Lista de tarefas:
1 – Reproduza palavra por palavra uma parte do texto sobre a poesia brasileira contemporânea: comece nas palavras "A questão que" e pare depois de "inesgotável do agora.".
2 – Dê sequência ao texto sobre a poesia brasileira contemporânea, começando logo depois da última frase.

Bloco de texto:
=-=-=-=-=

Como não poderia deixar de ser, a maioria, numa condição in progress,
esbarra em suas próprias indefinições, desinformações e mesmo em arroubos
esteticamente inócuos. Não são muitos também os que ousam, optando pelas vias
da transgressão e da transcendência, ou melhor, pelas vias da densidade
transgressiva e, algo paradoxal (mas apenas à primeira vista), da positividade
transcendental. Afinal, estas vias estão entre as mais árduas e, ainda por
cima, as próprias idéias de transgressão (assim como a de experimentação) e
transcendência se viram anodinizadas pela de seu simulacro e hoje transgredir e
transcender são, com freqüência, no mínimo práticas vazias e gratuitas e, no
máximo, algo vetusto e enigmático aos olhos mais jovens.
A questão que ora parece
se impor, de maneira imediata - quase premente e por dentro - na poesia
brasileira contemporânea, é a mesma que se pretende também urgente fora dela:
na prosa, no pensamento, nas falas, nos hábitos... Importa, enfim, decidir logo
entre duas estratégias de deslocamento (não implicando nenhuma delas o que, no
caso, deveria ser levado em conta, ou seja, o afrontamento). Boa parte
de nossos poetas mais jovens vem se embaraçando com um penoso dilema: recuar ou
avançar? Poucos são os que se colocam a hipótese mais ‘inteligente’ de
vencê-lo, permanecendo no código, retomando-o com paciência – aos poucos, mas
sempre - na medida de suas necessidades intrínsecas de (re)dinamização;
(re)operando-o no presente, na potencialidade inesgotável do agora.

=-=-=-=-=

Dados exibidos:
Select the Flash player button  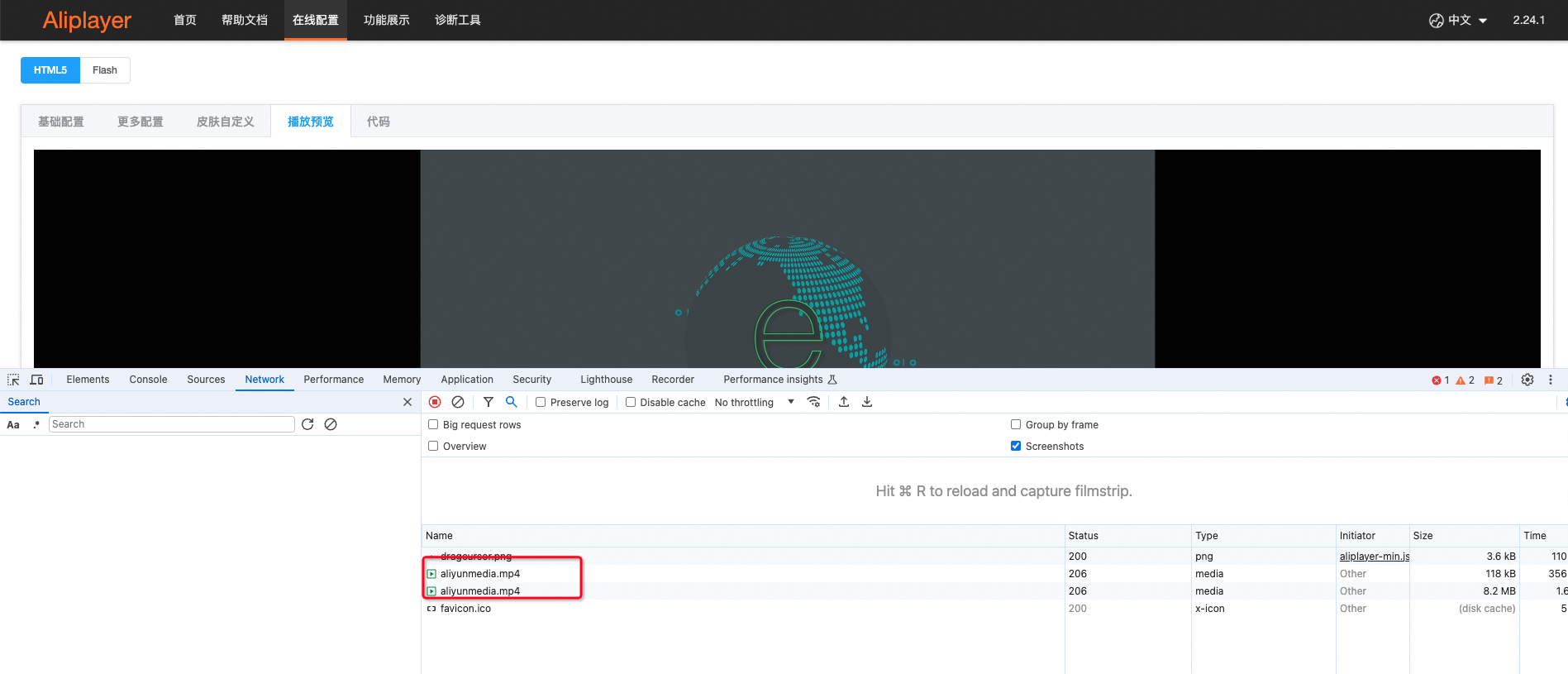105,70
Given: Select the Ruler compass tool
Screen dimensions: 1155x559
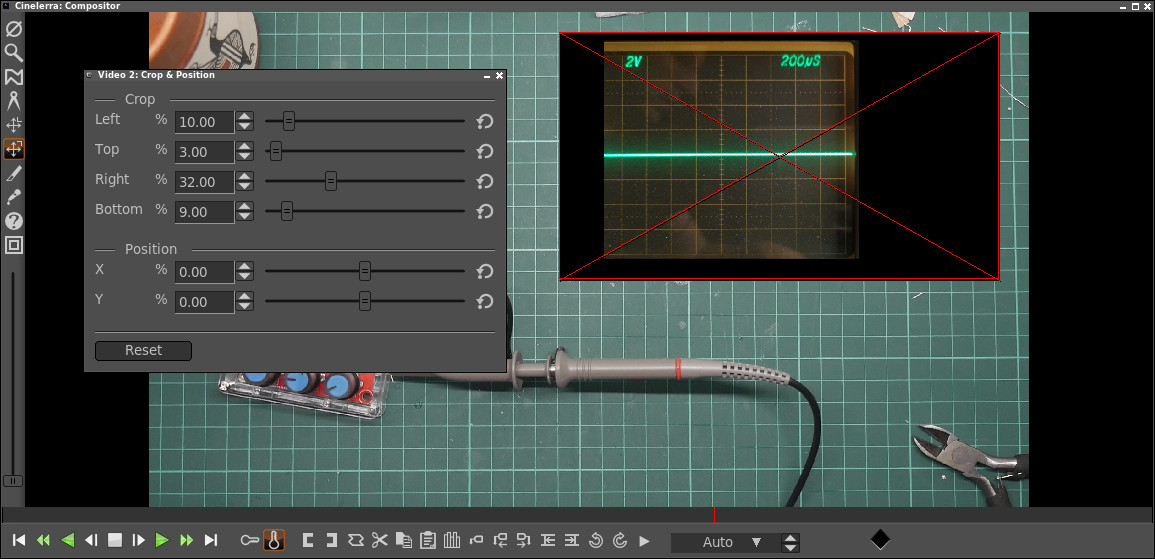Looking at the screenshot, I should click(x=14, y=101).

=-=-=-=-=

Resultados por tarefa:
1 –
A questão que ora parece
se impor, de maneira imediata - quase premente e por dentro - na poesia
brasileira contemporânea, é a mesma que se pretende também urgente fora dela:
na prosa, no pensamento, nas falas, nos hábitos... Importa, enfim, decidir logo
entre duas estratégias de deslocamento (não implicando nenhuma delas o que, no
caso, deveria ser levado em conta, ou seja, o afrontamento). Boa parte
de nossos poetas mais jovens vem se embaraçando com um penoso dilema: recuar ou
avançar? Poucos são os que se colocam a hipótese mais ‘inteligente’ de
vencê-lo, permanecendo no código, retomando-o com paciência – aos poucos, mas
sempre - na medida de suas necessidades intrínsecas de (re)dinamização;
(re)operando-o no presente, na potencialidade inesgotável do agora.

2 –
Em verdade, não são
muitos - nunca foram ou deverão ser - os poetas que podemos considerar
excelentes. Se fosse possível definir o lançar poético como um risco (assim
como todos os demais lançares discursivos, aí inclusos os escritos e os
não-escritos) - um que envolveria o descortinamento dos próprios mistérios
pessoais mediante a via equilibrante do rigor - então não poderia restar
dúvidas quanto a isso. Se, por um lado, é alto o número dos que se arriscam,
irresponsavelmente, na gratuidade do gesto de quem apenas pensa porque pensa ou
anseia porque anseia fazer poesia, expondo-se, amiúde, ao ridículo e ao
rebaixamento, pelo outro, são raros, felizmente, os que se arriscam no sentido
proposto e é mais do que normal (e saudável) que assim ocorra.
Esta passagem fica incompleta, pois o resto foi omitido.